• _Entries provided_
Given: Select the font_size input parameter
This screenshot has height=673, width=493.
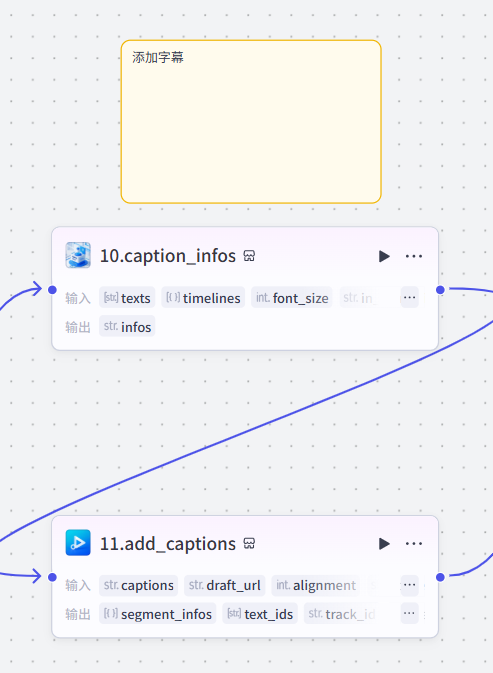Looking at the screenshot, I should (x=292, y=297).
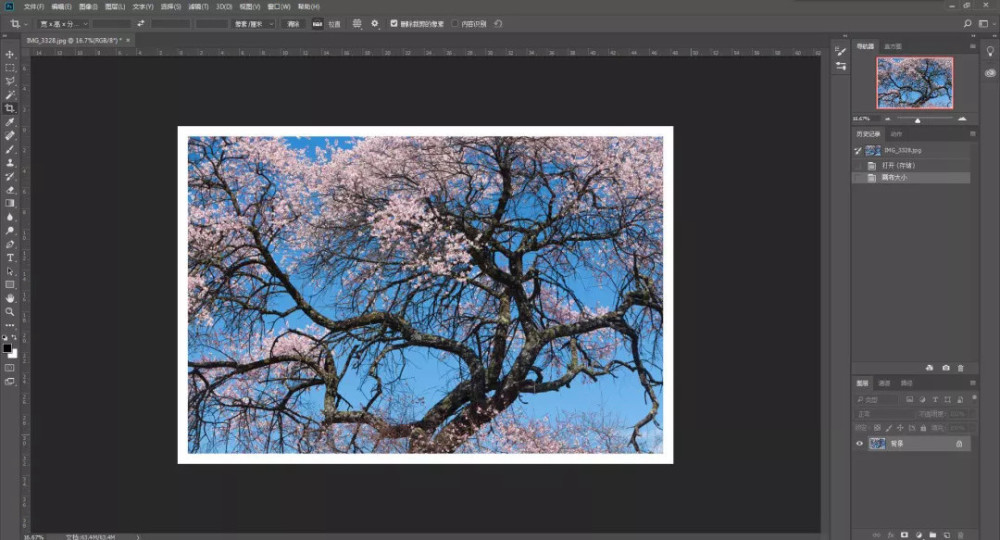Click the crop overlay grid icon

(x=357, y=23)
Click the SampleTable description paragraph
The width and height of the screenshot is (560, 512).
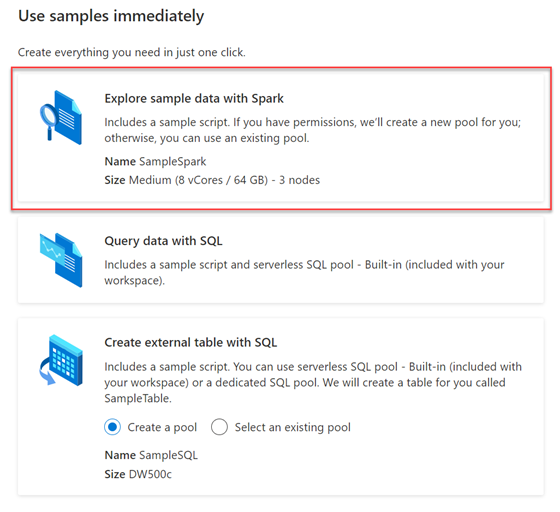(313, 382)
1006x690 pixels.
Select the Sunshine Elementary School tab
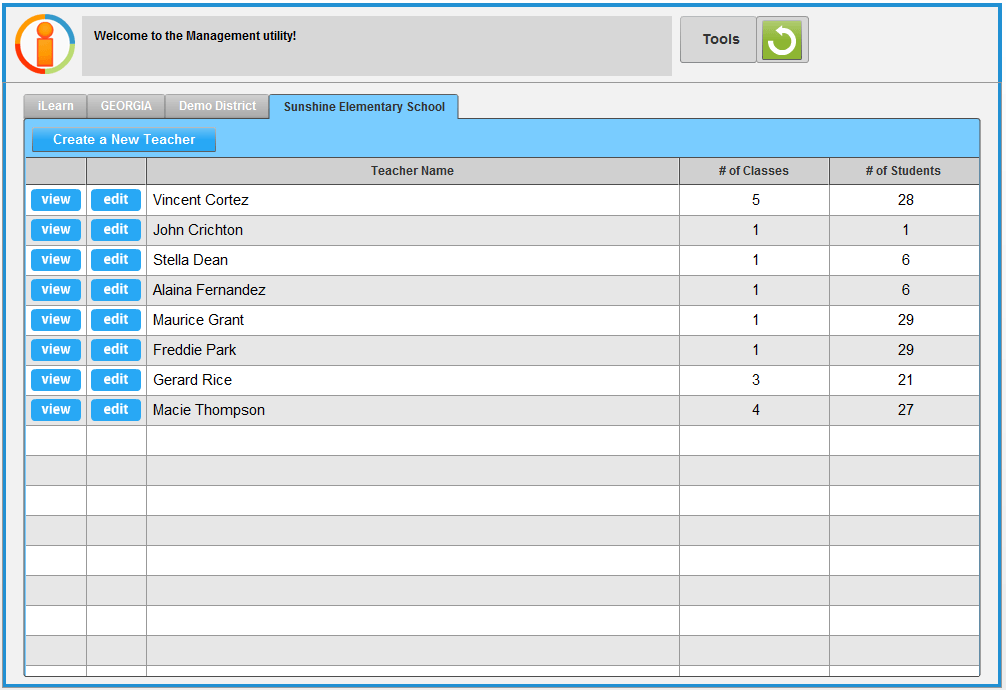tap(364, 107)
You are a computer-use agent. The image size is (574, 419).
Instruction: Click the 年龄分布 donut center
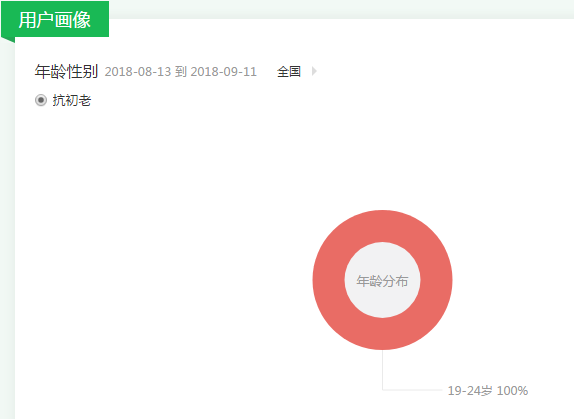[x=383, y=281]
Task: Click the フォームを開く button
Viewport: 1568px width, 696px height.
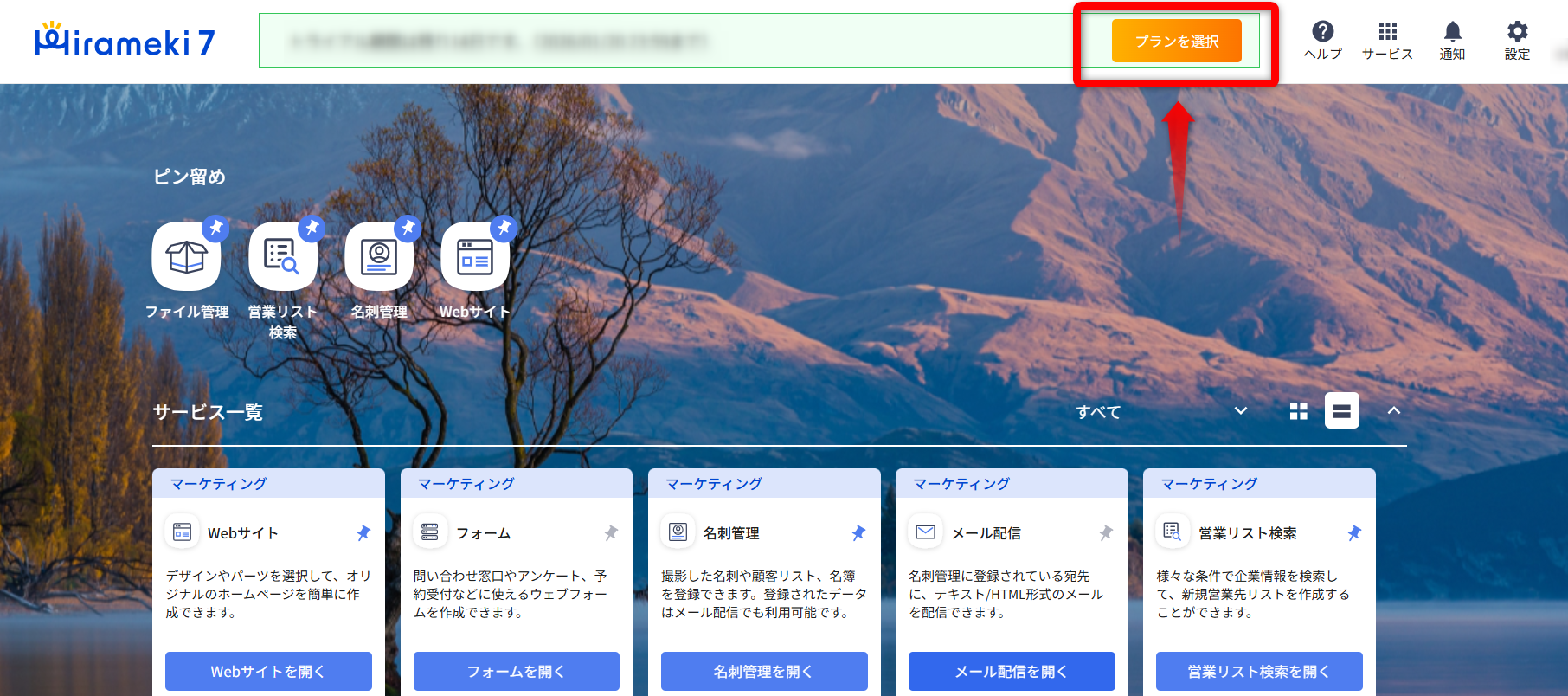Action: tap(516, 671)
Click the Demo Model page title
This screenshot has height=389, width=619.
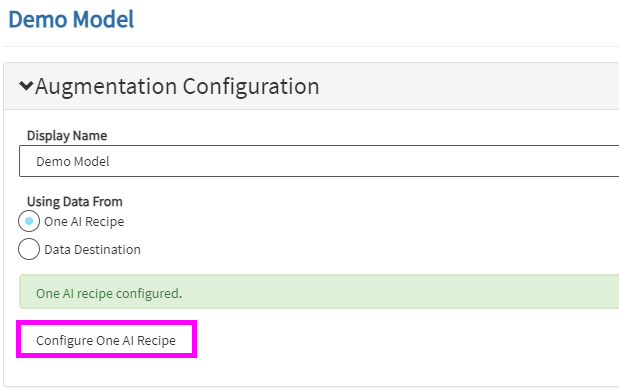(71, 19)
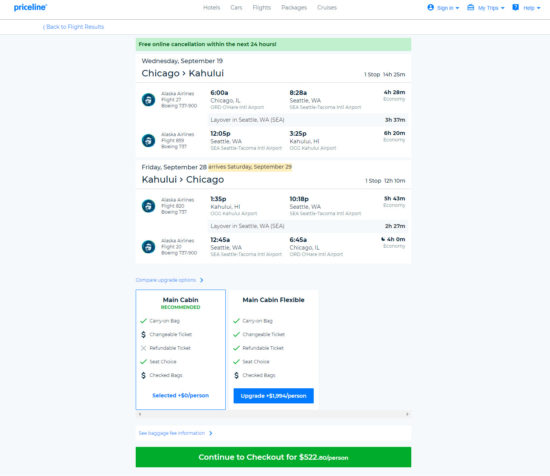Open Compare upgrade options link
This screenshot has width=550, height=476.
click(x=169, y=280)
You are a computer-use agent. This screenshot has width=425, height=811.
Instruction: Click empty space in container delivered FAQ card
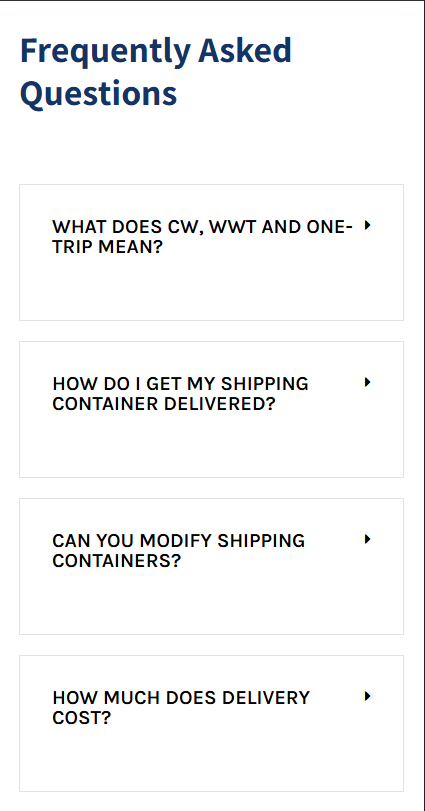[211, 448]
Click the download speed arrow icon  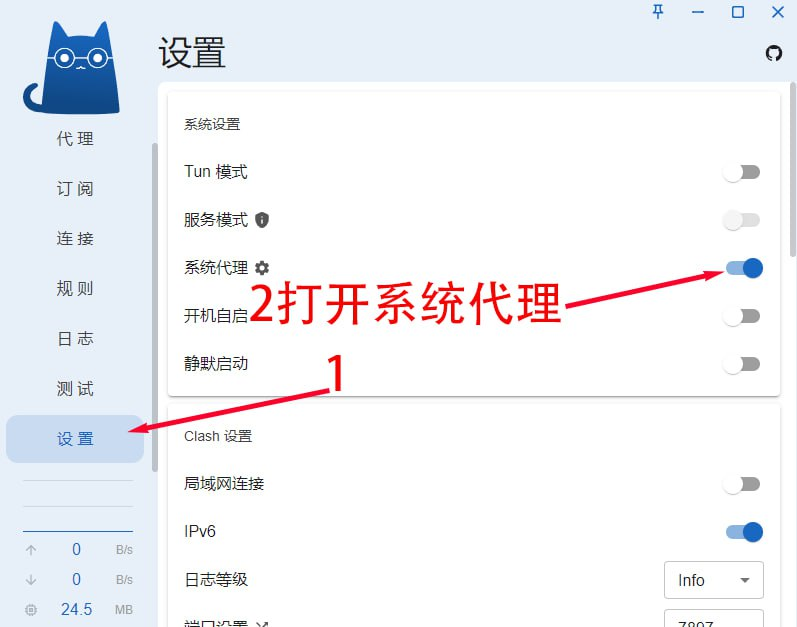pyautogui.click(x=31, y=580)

• _Requirement_
For the string "agent", go line by line through the material and copy every line that has it.

• _Output of the task_
You are a computer-use agent. The image size is (574, 419).
You are a computer-use agent. This screenshot has width=425, height=811.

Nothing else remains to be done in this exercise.